• 問題:
1) 本文で太郎が口にしたかぎ括弧つきの言葉を、すべて挙げよ。
2) 本文で、太郎と「オレ」が入った喫茶店は何という名前か。
3) 本文のうち「急な坂道を下りながら、小さな」から「いていき何かしゃべっている。」までの部分を、そのまま書き写せ。

パパと呼ばないで

再婚した時、パパと呼ばないでくれと懇願した夫(←おとうさんと呼んで欲しい)を、娘(27)「おやじ」と呼ぶ。良かったのか?

街結君と太郎君④

2016年07月09日 | 野望
「今日、一緒に晩飯食わないか?」と突然太郎が言った。
結構うちでも太郎のことはママ猿に話していたので、会ったこともないくせに優秀な太郎への信頼度は高い。
ましてや「太郎と勉強してから帰るから、メシ要らない」なんてメールしたら「今夜はまちゆいの好きな○○だったのに・・・orz
さて○○に入るのは何でしょうか?」
と、ご機嫌な返事。
めんどくせーなと思いながらも、「ハンバーグ」と返信してから、太郎と校門を出る。
「正解!でも明日のお弁当に入れるから大丈夫。じっくり太郎君と勉強しておいで。」と、また絵文字満載のメールが届く。
無意識に駅の方へ歩こうとするオレに「こっちなんだ!」と駅とは反対の方へ歩き出す。
急な坂道を下りながら、小さなボロアパートの二階を指差し「ちなみにオレんちはここ!」
太郎んちからさらに5分くらい歩いたところにある喫茶店に入る。
喫茶「スマート」
「太郎んちって、学校にめっちゃくちゃ近いなあ。
あそこからだったら、8時半のチャイムが鳴ってから走っても間に合いそうだな。」とうらやましがるオレに、窓際の席を指差してから、カウンターにいるマスターのほうへ歩いていき何かしゃべっている。
アイツ、高校生の分際でここの常連なのか?
マスターは、いかにもマスターという感じ。年の頃なら50くらいか。
「イケメン君!コーヒーでいいかい?」と話しかけてくる。
「はい」
いつの間にか黒いエプロンをした太郎が「お待たせ致しました。」とコーヒーを2つ運んでくる。

• 与えられた記録:
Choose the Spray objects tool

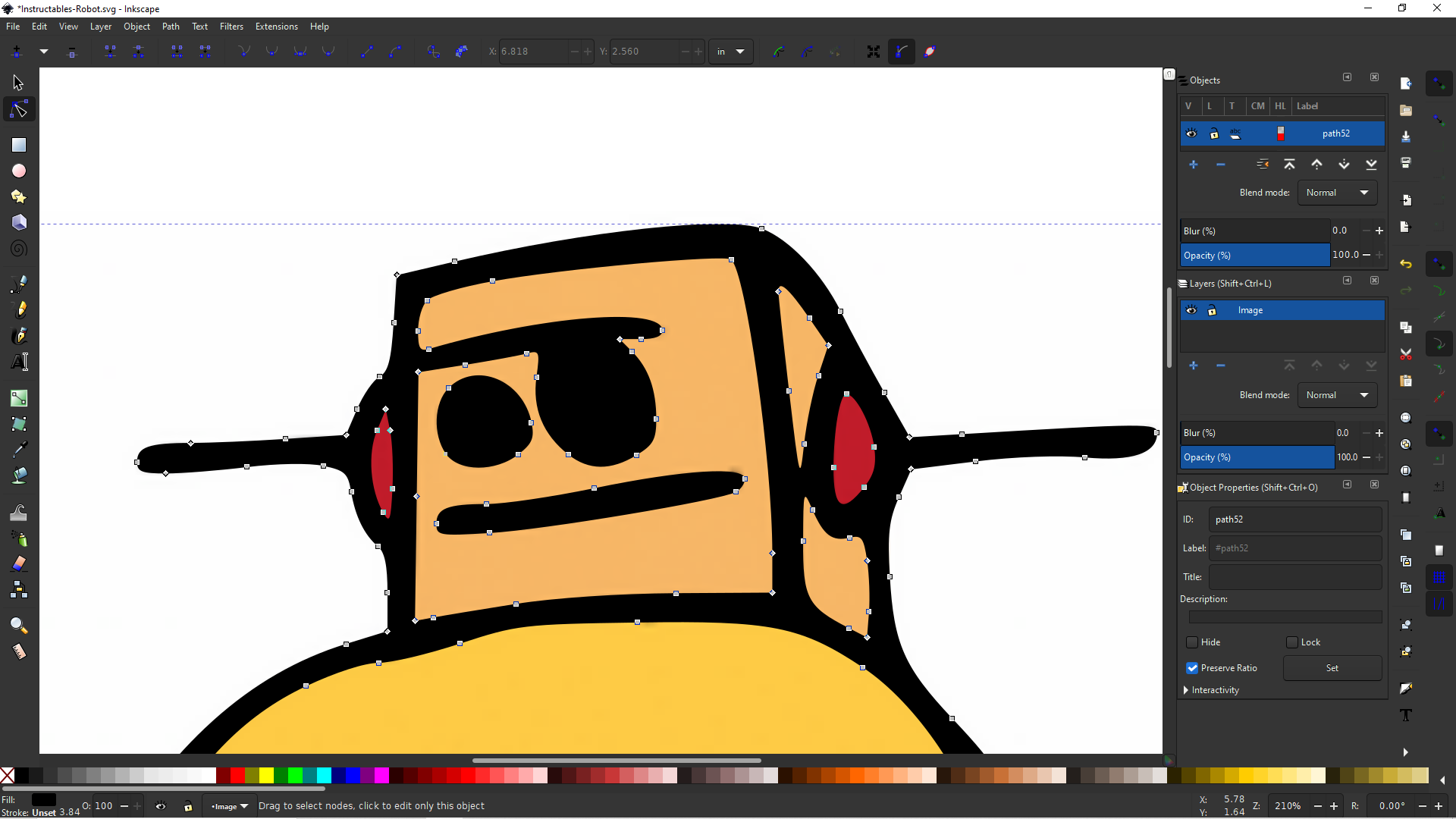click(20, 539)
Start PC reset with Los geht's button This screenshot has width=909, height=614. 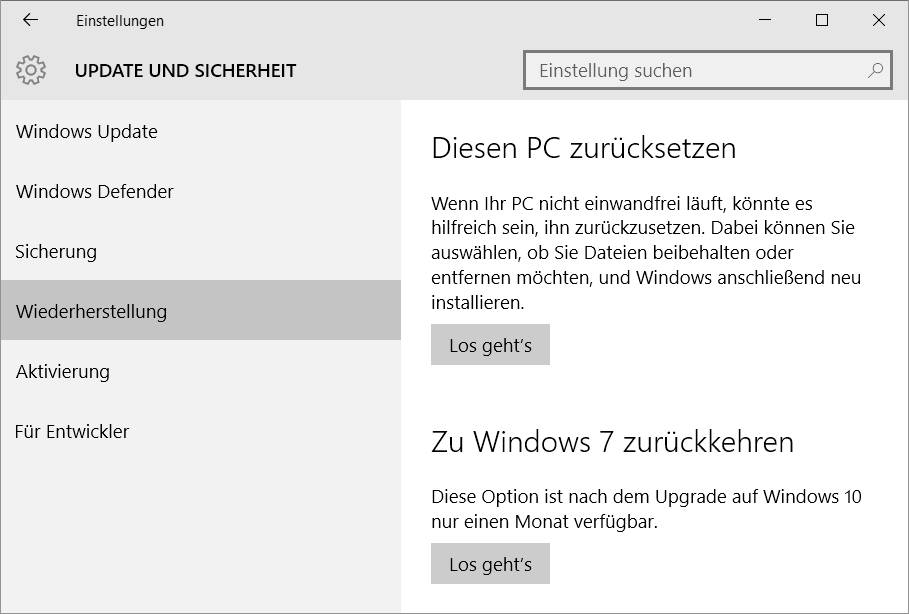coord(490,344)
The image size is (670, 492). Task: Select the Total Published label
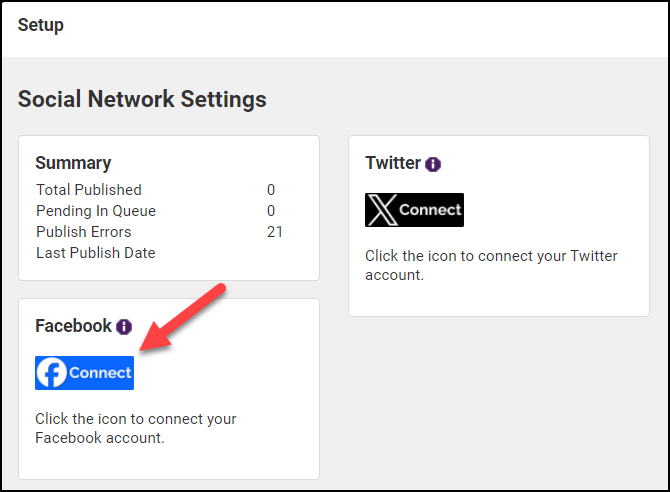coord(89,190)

• 解答一覧:
1)
「今日、一緒に晩飯食わないか?」
「こっちなんだ!」
「ちなみにオレんちはここ!」
「お待たせ致しました。」

2) 「スマート」

3)
急な坂道を下りながら、小さなボロアパートの二階を指差し「ちなみにオレんちはここ!」
太郎んちからさらに5分くらい歩いたところにある喫茶店に入る。
喫茶「スマート」
「太郎んちって、学校にめっちゃくちゃ近いなあ。
あそこからだったら、8時半のチャイムが鳴ってから走っても間に合いそうだな。」とうらやましがるオレに、窓際の席を指差してから、カウンターにいるマスターのほうへ歩いていき何かしゃべっている。